American politician (1877–1941)

Hubert Frederick Fisher (October 6, 1877 – June 16, 1941) was an American politician and a member of the United States House of Representatives for the 10th congressional district of Tennessee.

==Biography==
Fisher was born on October 6, 1877, in Milton, Florida, in Santa Rosa County son of Frederick and Mary Anna (McCarter) Fisher. He attended the common schools and graduated from the University of Mississippi at Oxford in 1898. Fisher also attended Princeton University, and was a star player on the 1901 football team. He served as the third head football coach at the University of Tennessee from 1902 to 1903, following J. A. Pierce, the initial occupant of the newly created position, and Pierce's successor, Gilbert Kelly, compiling a career record of 10–7. Like Kelley, he also played at Princeton University before coaching the Tennessee Volunteers.

==Career==
Fisher studied law, was admitted to the bar in 1904, and commenced practice in Memphis, Tennessee. He married Louise Sanford on November 6, 1909. He was a delegate to the Democratic National Convention in 1912. He was a member of the Tennessee Senate in 1913 and 1914. From 1914 to 1917, he was the United States district attorney for the western district of Tennessee.

Elected as a Democrat to the Sixty-fifth and to the six succeeding Congresses, Fisher served from March 4, 1917, to March 3, 1931, but he was not a candidate for renomination in 1930. Due to deafness, he retired from legal and political activities and moved to Germantown, Tennessee, where he engaged in nursery pursuits.

Available data -
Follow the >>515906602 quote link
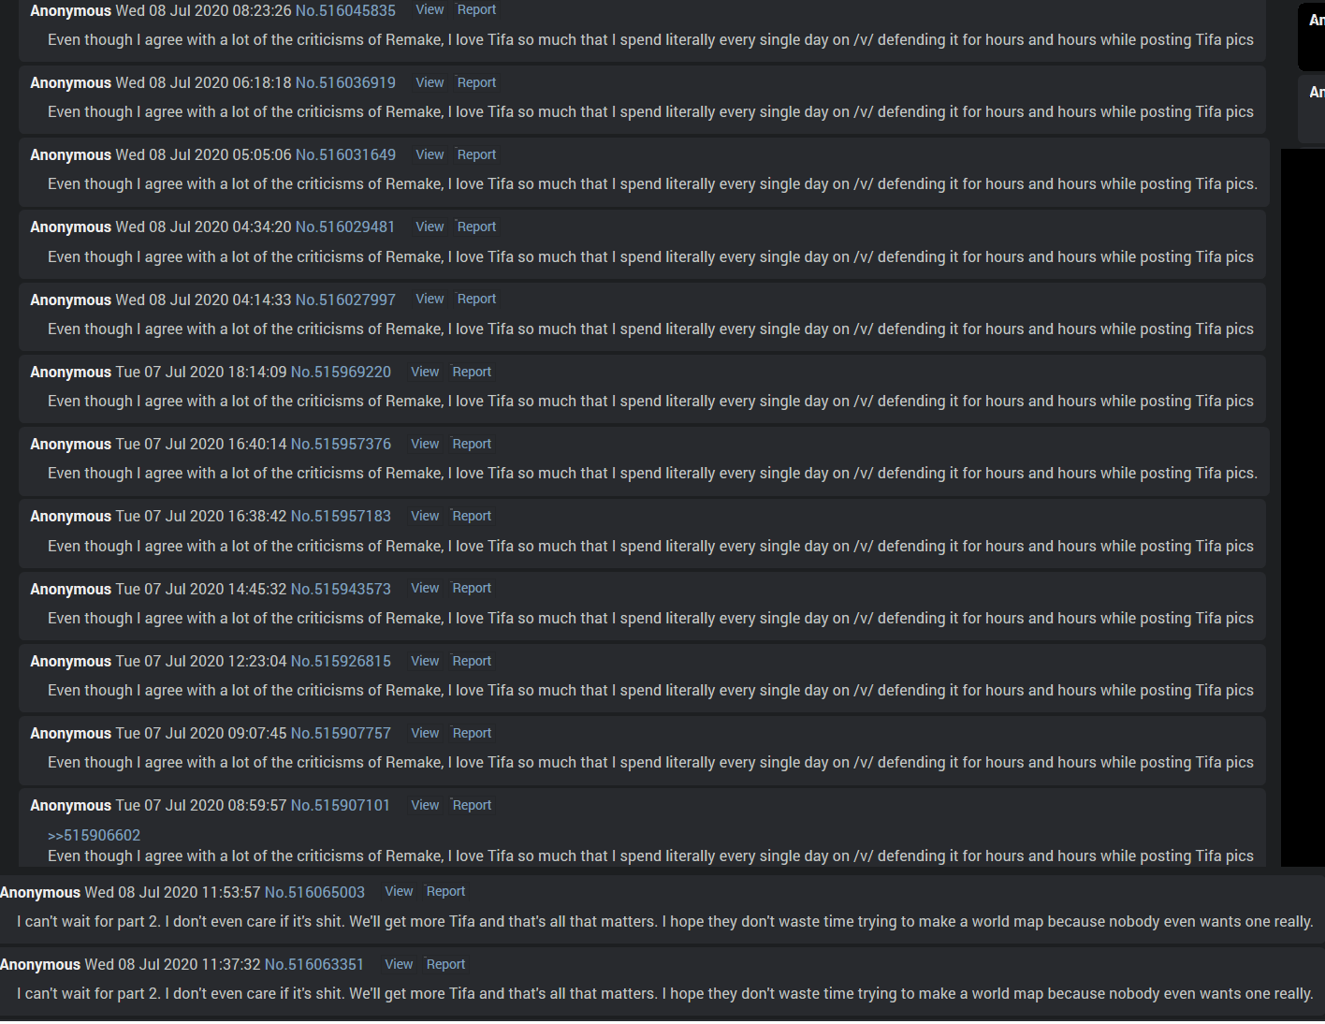The image size is (1325, 1024). [x=94, y=835]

Problems to work on -
**A.** Answer these questions using the Hubert Fisher biography:
(i) From which university did Fisher graduate in 1898?
(ii) What career record did he compile as head football coach at the University of Tennessee?
(iii) To what town did he move after retiring?
**B.** Print the portion of the Hubert Fisher biography starting at "Hubert Frederick Fisher" and ending at "congressional district of Tennessee.".
**C.** Decide whether each statement agrees with the Hubert Fisher biography. Answer yes or no, and quote the words that decide it.
(i) Fisher was admitted to the bar in 1904.
(ii) Fisher sought renomination in 1930.
(iii) Fisher was born in Memphis, Tennessee.

Solutions to the tasks -
**A.**
(i) The University of Mississippi at Oxford
(ii) 10–7
(iii) Germantown, Tennessee

**B.**
Hubert Frederick Fisher (October 6, 1877 – June 16, 1941) was an American politician and a member of the United States House of Representatives for the 10th congressional district of Tennessee.

**C.**
(i) Yes: "was admitted to the bar in 1904"
(ii) No: "he was not a candidate for renomination in 1930"
(iii) No: "Fisher was born on October 6, 1877, in Milton, Florida"